**The problem**
The line containing "Task: Select ウィジェット in the sidebar submenu" marks the start; extract exactly from it through the last line of the entries, and omit any pictures.

**Data records**
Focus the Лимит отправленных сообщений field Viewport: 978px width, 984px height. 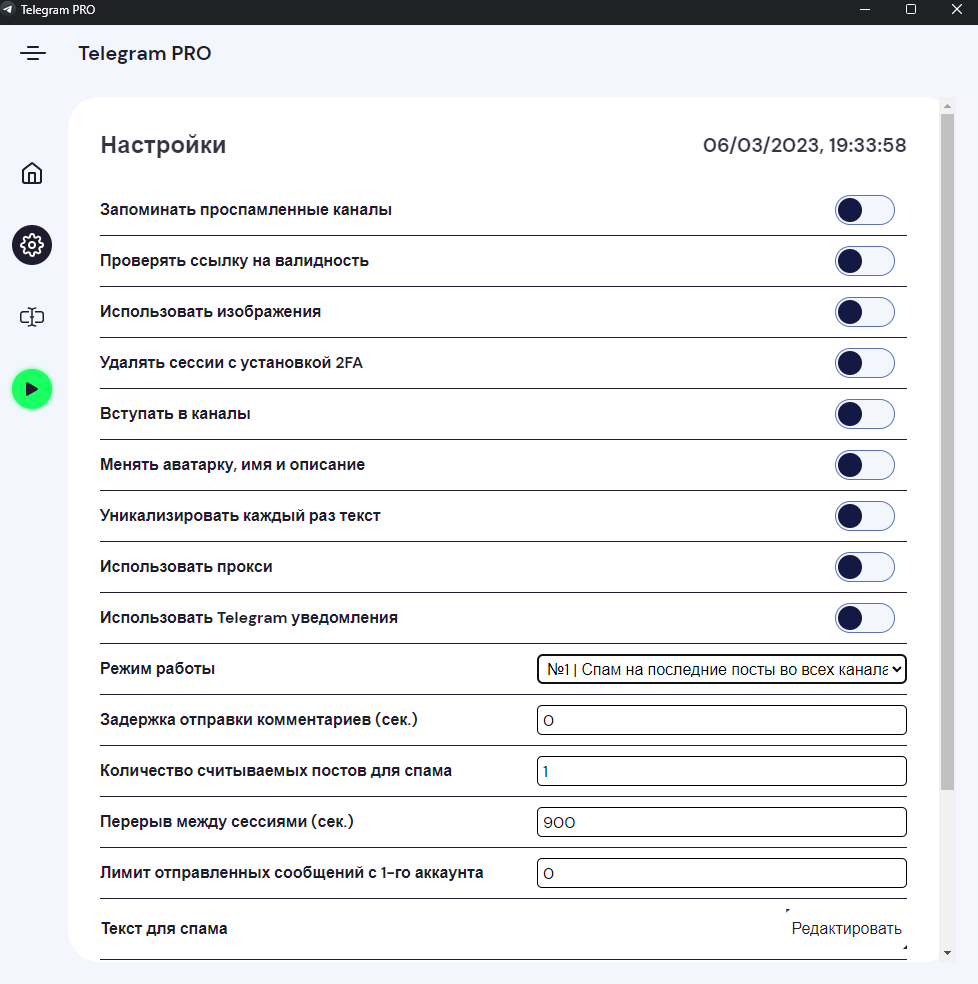pyautogui.click(x=722, y=873)
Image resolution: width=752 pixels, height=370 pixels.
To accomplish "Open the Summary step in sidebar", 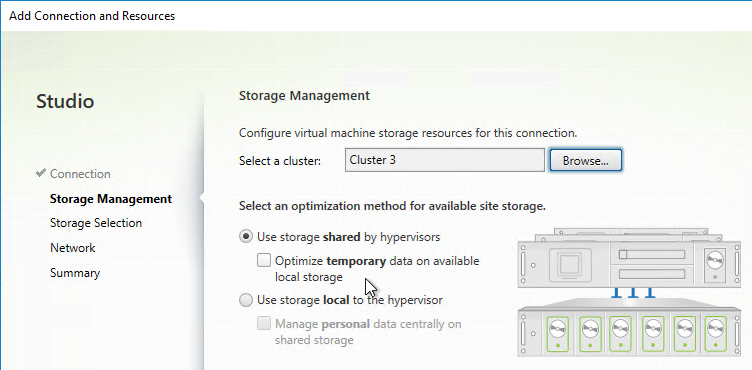I will tap(75, 273).
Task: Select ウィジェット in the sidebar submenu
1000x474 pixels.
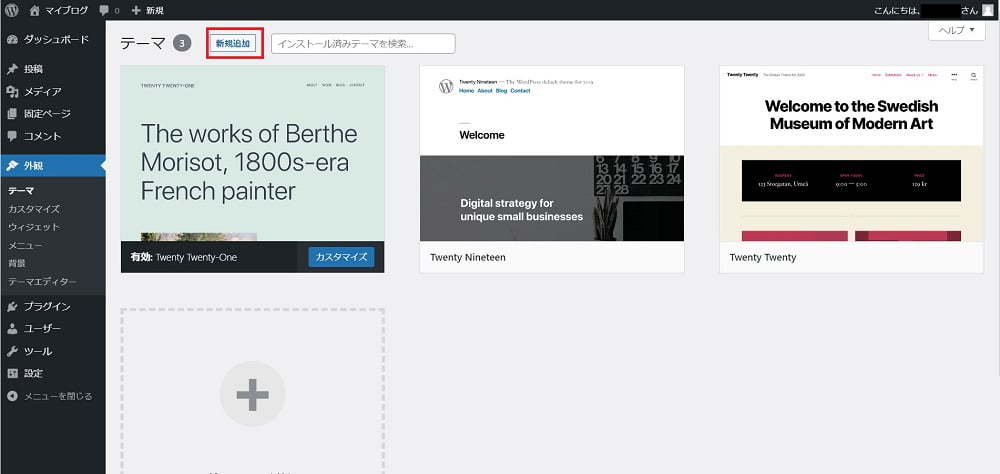Action: pos(34,227)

**Finished task**
Task: Select ウィジェット in the sidebar submenu
1000x474 pixels.
Action: pos(34,227)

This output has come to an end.